LevelDB support! Would love to see how it compares to Bitcask in terms of speed.

willbmoss · on Sept 27, 2011

Bitcask can guarantee one disk seek, whereas LevelDB will do one disk seek per level, so at least from that perspective, it can't be better.

Level also has to look down the entire tree if a key is missing. This means inserts end up being more expensive than reads or updates (which are all just a hash lookup in Bitcask).

fizx · on Sept 27, 2011

"Bitcask can guarantee one disk seek, whereas LevelDB will do one disk seek per level, so at least from that perspective, it can't be better."

Yep, this is a standard tradeoff. When you want your data to be iterable, you have to take the hit. In practice (I oversee a large cassandra cluster), this hit happens about ~1% of the time, which is either a lot, or a little, depending on your constraints.

"Level also has to look down the entire tree if a key is missing."

This is why Cassandra has a bloom filter on top of a very similar data store.

nosequel · on Sept 27, 2011

LevelDB is there as the replacement for those who are currently using Innostore as their backend and not for those who have a dataset that fits bitcask.

Ixiaus · on Sept 27, 2011

I imagine it won't be as fast? The cool thing about Bitcask is that all of the keys are in memory - I imagine that would also be beneficial with secondary indexes now supported...

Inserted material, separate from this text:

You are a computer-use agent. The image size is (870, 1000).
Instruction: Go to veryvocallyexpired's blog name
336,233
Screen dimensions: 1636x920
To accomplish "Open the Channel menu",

LevelDB seems mostly well suited for data that becomes (in terms of key size and number of keys) bigger than your RAM...

dsl · on Sept 27, 2011

I think it will be a welcome change for anyone who runs a decent sized Riak deployment. We are currently adding machines simply to increase available RAM in the cluster.

nirvana · on Sept 27, 2011

Why not bring a node down, and then replace it with a node that has more RAM? Are you exceeding the size of a node you can supply (in terms of RAM) for your cluster?

I'd be very curious to know a bit about the character of your data, the size of your cluster, etc. (I've only run test clusters at this point, so hearing from someone doing production work would be informative.)

dsl · on Sept 28, 2011

Replacement vs. addition is a situational trade-off, but ultimately the problem remains that you need to bring more RAM to the party.

My biggest RAM consumer stores historical data for a goods trading platform. Each trade is a unique key, with all the trade data being the value. Access speed is important, but not as critical as the other goodies I get from Riak (replication and automated rebalancing). Metadata is stored separately, but I hope to change that with Riak 1.0 secondary indexes.

varworld · on Sept 27, 2011

Secondary indexes are currently only supported on levelDB.

Ixiaus · on Sept 28, 2011

Interesting - well, that would get me to choose leveldb then!

lwat · on Sept 27, 2011

Is anyone here paying for the Enterprise level Riak? I'd love to hear how they charge and whether you think it's worth it. Currently we're looking towards the Denali release later this year but Riak is looking more interesting by the day.

vdm · on Sept 27, 2011

> Interested in Riak Enterprise for your company? Contact Us Now

I don't have a company. Yet.

What I am interested in is a go-away button on this obnoxious ad bar so I can read your webpages on my vertically-challenged 11" screen.